The Discovery of a High-redshift Quasar without Emission Lines from Sloan Digital Sky Survey Commissioning Data

Abstract
We report observations of a luminous unresolved object at redshift z = 4.62, with a featureless optical spectrum redward of the Lyman alpha forest region, discovered from Sloan Digital Sky Survey (SDSS) commissioning data. The redshift is determined by the onset of the Lyman-alpha forest at lambda ~ 6800 A, and a Lyman Limit System at lambda = 5120 A. A strong Ly_alpha absorption system with weak metal absorption lines at z=4.58 is also identified in the spectrum.

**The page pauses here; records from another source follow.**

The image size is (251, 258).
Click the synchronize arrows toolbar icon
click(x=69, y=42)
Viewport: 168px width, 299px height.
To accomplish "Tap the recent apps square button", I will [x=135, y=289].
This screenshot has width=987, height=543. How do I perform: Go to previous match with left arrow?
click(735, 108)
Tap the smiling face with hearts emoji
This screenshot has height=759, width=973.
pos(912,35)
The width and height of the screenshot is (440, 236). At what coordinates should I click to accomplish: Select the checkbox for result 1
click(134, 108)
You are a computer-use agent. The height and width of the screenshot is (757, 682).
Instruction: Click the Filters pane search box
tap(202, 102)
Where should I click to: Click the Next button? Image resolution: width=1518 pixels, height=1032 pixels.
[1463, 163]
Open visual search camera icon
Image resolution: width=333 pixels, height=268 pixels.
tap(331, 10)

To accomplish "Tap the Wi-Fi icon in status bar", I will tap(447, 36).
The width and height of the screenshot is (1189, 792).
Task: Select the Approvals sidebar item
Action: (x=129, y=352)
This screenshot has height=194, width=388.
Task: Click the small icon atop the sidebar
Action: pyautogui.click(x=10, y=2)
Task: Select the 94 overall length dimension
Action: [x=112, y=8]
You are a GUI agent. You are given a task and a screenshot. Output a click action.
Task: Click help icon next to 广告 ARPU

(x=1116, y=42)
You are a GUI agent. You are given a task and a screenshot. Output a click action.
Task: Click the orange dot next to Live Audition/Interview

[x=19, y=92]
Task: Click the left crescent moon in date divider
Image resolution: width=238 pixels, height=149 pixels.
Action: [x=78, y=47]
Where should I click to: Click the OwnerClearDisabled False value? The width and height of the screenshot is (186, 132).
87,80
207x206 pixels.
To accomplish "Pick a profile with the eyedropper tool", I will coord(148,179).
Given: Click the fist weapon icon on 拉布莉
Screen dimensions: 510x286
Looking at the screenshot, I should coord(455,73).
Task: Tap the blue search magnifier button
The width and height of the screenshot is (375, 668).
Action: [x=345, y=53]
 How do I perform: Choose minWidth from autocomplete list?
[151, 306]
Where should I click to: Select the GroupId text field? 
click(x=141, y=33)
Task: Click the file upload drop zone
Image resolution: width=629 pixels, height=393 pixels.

The object has a continuum absolute magnitude of -26.6 at 1450 A in the rest-frame (h_0=0.5, q_0=0.5), and therefore cannot be an ordinary galaxy. It shows no radio emission (the 3-sigma upper limit of its flux at 6 cm is 60 micron Jy), indicating an radio-to-optical flux ratio at least as small as that of the radio-weakest known BL Lacs. It is also not linearly polarized in the observed I band to a 3-sigma upper limit of 4%. Therefore, it is either the most distant BL Lac object known to date, with very weak radio emission, or a new type of unbeamed quasar, whose broad emission-line region is very weak or absent.